Extrait de page
━━━━━━━━━━━━━━━━

C’était le 26 février. Dans un article du Soir, le journaliste Eric Deffet s’intéressait à une inquiétude de la ruralité wallonne: et si la Région oubliait, dans son plan de relance, qu’elle est aussi un territoire rural? En cause, la faible présence des enjeux ruraux dans les 20 grands axes présentés par le gouvernement en vue de répartir les 1,4 milliard d’euros que la Région wallonne touchera du plan de relance européen. Au total, seuls deux d’entre eux font directement référence à la ruralité: «biodiversité et adaptation aux changements climatiques» pour 105 millions et «relocalisation de l’alimentation et développement de plateformes logistiques» pour 85 millions. Soit 10% du total à peine.
De quoi alarmer de nombreux élus locaux et députés. «Cela fait trop longtemps qu’on néglige nos communes sur le plan financier, se désole Pierre Dury, échevin des finances de la commune de Beauraing. Du coup, des gares ferment, nous avons de moins en moins de services de proximité et on perd en attractivité. Si on se rend compte que les plans de relance mettent nos petites communes au second plan par rapport aux grandes villes, ça ne va pas le faire.» Même inquiétude chez François Bellot, député MR au parlement wallon: «J’ai décidé d’interpeller le gouvernement sur ce point. Il ne faut surtout pas qu’il y existe de déséquilibre dans les fonds alloués entre milieux urbains et ruraux.» Du côté du gouvernement, on essaye de rassurer. D’abord parce que certains axes seront transversaux à ces deux types de territoires, mais aussi parce que la Région apportera une rallonge importante à ce 1,4 milliard d’euros. Le 21 mai, le plan de relance complet a été connu (plan «Get up Wallonia» + «plan wallon de transition» prévu dans la déclaration de politique régionale + plan de relance européen). Il distribuera, au total, 7,64 milliards d’euros.

━━━━━━━━━━━━━━━━

Données fournies

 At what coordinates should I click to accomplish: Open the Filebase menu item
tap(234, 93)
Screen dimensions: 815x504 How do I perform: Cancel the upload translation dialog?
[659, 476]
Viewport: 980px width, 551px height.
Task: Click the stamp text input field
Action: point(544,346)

━━━━━━━━━━━━━━━━

Consigne 1
Recopiez l'article sur la ruralité wallonne depuis « C’était le 26 » jusqu'à « total à peine. » inclus.
Consigne 2
Poursuivez l'article sur la ruralité wallonne après sa dernière phrase.
Les items proviennent d'une autre source.

Réponse rédigée 1
C’était le 26 février. Dans un article du Soir, le journaliste Eric Deffet s’intéressait à une inquiétude de la ruralité wallonne: et si la Région oubliait, dans son plan de relance, qu’elle est aussi un territoire rural? En cause, la faible présence des enjeux ruraux dans les 20 grands axes présentés par le gouvernement en vue de répartir les 1,4 milliard d’euros que la Région wallonne touchera du plan de relance européen. Au total, seuls deux d’entre eux font directement référence à la ruralité: «biodiversité et adaptation aux changements climatiques» pour 105 millions et «relocalisation de l’alimentation et développement de plateformes logistiques» pour 85 millions. Soit 10% du total à peine.

Réponse rédigée 2
Nouveaux fonds
Alors, quelle est la place de la ruralité dans ce nouveau plan? Trois nouveaux projets seront spécifiquement destinés aux communes rurales: le développement de pôles regroupant des services de proximité pour tous (10 millions d’euros), la création d’espaces de coworking en milieux ruraux (4 millions) et le renforcement des programmes communaux de développement rural (25 millions). «Ces trois points sont très importants dans notre plan, affirme Céline Tellier, ministre de l’Environnement et de la Ruralité. Ils vont aller directement à ces communes qui manquent cruellement d’espaces de travail et de services de proximité.» Avec d’autres projets, «l’investissement dans les territoires locaux, porté par la ministre Tellier et le ministre Collignon (en charge du Logement, des Pouvoirs locaux et de la Ville, NDLR), se montera à 84 millions d’euros», avance le gouvernement.
À prendre également en compte dans les fonds alloués au monde rural: la création de deux parcs nationaux, le soutien à l’investissement dans les pouvoirs locaux et les communes rurales (135 millions) et bien d’autres axes… qui pourront aller aux communes aussi bien rurales qu’urbaines.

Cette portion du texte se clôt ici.